Select from the data all lines with the word "Output".

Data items
= = = = =
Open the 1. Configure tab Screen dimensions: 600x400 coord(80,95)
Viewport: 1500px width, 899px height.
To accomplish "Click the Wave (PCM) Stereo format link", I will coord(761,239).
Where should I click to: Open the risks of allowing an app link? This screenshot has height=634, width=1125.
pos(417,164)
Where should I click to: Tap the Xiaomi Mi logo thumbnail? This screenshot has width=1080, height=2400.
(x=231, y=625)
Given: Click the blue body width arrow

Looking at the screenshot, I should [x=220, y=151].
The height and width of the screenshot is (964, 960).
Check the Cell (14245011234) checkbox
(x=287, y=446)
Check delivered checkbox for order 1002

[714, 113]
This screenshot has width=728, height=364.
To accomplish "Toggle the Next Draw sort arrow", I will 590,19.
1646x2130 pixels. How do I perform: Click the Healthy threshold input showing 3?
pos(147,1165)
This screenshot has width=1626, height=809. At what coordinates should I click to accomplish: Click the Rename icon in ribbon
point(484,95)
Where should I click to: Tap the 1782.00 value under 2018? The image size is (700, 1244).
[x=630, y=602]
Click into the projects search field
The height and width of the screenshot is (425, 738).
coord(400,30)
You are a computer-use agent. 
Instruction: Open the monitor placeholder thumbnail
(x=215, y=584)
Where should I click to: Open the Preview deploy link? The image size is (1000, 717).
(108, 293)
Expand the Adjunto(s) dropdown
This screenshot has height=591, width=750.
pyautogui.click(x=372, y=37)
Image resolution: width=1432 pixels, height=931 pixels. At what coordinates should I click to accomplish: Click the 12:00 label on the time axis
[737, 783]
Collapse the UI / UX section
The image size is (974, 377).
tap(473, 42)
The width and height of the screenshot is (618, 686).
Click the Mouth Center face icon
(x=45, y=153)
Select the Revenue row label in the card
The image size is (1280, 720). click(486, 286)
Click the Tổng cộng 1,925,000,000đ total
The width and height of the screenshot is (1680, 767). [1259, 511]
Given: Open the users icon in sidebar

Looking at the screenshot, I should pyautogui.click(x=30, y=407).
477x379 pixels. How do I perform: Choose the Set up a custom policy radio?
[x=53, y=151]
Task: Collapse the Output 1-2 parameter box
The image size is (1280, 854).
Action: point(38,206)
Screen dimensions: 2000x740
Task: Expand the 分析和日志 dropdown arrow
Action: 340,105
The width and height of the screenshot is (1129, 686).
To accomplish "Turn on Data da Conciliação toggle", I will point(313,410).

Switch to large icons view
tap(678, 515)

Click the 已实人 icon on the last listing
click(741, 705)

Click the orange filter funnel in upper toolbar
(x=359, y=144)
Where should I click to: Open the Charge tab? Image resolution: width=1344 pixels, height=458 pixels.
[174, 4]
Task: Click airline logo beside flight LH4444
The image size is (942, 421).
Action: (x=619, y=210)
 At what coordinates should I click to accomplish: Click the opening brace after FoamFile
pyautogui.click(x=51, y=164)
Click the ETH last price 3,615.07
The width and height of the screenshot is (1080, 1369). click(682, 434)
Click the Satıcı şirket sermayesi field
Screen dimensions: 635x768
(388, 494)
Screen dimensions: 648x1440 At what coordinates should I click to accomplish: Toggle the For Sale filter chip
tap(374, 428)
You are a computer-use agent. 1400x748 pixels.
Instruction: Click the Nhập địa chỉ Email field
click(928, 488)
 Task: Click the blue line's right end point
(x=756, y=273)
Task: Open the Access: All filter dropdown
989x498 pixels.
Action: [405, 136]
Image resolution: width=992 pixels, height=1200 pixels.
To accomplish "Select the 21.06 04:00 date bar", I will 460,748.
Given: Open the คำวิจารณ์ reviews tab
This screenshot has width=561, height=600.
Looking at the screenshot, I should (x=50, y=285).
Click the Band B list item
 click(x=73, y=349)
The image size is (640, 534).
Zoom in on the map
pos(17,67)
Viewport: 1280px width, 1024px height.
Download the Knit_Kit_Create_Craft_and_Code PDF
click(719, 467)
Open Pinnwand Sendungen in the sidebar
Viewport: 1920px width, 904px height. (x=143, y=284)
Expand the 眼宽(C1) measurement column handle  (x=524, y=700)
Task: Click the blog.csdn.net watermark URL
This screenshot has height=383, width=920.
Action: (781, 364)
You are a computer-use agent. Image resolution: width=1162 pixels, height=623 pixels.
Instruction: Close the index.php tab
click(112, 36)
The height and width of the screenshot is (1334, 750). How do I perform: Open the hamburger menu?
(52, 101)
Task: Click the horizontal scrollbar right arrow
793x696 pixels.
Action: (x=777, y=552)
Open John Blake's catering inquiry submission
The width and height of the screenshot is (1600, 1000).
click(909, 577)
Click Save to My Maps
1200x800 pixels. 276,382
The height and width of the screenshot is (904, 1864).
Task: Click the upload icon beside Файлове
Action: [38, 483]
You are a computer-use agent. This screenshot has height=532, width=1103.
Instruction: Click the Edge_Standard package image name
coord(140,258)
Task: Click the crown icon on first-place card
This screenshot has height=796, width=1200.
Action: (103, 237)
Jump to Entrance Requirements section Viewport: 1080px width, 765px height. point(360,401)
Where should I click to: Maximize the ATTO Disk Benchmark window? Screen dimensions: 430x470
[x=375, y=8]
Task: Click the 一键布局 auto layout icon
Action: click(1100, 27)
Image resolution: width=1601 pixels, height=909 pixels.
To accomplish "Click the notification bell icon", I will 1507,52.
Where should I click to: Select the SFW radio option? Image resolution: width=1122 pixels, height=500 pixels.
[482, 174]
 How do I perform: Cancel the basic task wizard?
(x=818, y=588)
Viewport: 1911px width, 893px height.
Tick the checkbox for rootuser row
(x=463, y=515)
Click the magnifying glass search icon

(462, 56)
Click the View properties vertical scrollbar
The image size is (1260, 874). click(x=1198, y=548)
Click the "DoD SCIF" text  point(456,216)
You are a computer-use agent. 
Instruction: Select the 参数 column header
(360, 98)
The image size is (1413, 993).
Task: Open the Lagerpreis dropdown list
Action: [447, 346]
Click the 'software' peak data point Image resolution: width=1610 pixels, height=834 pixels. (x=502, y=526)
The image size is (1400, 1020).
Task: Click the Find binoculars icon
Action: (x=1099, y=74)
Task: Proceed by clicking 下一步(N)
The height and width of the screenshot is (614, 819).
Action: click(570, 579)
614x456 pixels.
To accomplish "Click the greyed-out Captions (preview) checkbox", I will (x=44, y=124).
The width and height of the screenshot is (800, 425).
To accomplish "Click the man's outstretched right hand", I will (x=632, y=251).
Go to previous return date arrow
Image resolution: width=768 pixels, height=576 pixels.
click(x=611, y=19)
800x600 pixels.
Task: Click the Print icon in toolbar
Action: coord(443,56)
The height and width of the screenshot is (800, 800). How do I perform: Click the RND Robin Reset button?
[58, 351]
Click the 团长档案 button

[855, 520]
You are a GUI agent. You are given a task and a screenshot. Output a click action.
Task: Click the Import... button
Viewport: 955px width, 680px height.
= = = = =
EXERCISE ANSWER:
Task: Collapse the Output 1-2 parameter box
You are a GUI agent. You are given a task and a screenshot. Output a click action.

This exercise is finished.